Of the records that follow, copy only the lines from the line containing "Where should I click to: Click the green" to the line containing "The image size is (225, 164).", both included, exactly as written.

Data items:
□ □ □ □ □ □ □
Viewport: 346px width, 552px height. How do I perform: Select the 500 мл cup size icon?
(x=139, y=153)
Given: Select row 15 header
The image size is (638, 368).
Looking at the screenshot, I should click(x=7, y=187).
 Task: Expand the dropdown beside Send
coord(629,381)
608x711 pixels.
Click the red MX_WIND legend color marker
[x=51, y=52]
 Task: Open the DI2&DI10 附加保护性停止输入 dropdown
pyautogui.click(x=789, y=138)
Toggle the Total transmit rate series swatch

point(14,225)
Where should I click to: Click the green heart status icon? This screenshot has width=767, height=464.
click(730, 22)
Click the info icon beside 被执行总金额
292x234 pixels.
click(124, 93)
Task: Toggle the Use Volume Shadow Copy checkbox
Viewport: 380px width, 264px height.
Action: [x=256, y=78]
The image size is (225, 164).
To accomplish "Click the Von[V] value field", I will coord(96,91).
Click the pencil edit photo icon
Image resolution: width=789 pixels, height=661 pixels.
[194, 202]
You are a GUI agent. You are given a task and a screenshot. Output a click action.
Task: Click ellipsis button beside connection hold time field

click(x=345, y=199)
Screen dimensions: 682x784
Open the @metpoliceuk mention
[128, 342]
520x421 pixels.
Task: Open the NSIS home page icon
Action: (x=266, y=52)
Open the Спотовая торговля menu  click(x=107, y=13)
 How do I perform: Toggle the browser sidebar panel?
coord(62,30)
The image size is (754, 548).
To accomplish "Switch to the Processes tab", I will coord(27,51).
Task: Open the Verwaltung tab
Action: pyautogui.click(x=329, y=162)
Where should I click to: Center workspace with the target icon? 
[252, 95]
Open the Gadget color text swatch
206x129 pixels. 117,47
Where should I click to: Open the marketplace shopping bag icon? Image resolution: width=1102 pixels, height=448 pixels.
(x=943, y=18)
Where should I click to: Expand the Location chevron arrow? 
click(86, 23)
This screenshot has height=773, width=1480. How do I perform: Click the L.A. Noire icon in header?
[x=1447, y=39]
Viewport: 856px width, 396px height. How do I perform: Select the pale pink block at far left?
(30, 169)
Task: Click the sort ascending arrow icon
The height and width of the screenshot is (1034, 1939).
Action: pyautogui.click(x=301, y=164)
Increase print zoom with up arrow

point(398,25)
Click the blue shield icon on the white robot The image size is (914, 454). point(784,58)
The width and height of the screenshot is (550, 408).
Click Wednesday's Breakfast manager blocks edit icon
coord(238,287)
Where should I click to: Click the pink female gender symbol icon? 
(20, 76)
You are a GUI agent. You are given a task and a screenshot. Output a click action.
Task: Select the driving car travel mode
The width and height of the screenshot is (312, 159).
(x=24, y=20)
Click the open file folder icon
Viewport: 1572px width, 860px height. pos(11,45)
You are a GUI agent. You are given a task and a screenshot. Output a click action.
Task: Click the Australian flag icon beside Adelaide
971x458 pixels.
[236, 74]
□ □ □ □ □ □ □
Output for this exercise:
Where should I click to: Click the green heart status icon? This screenshot has width=767, height=464.
click(730, 22)
Click the info icon beside 被执行总金额
292x234 pixels.
click(124, 93)
Task: Toggle the Use Volume Shadow Copy checkbox
Viewport: 380px width, 264px height.
Action: [x=256, y=78]
The image size is (225, 164).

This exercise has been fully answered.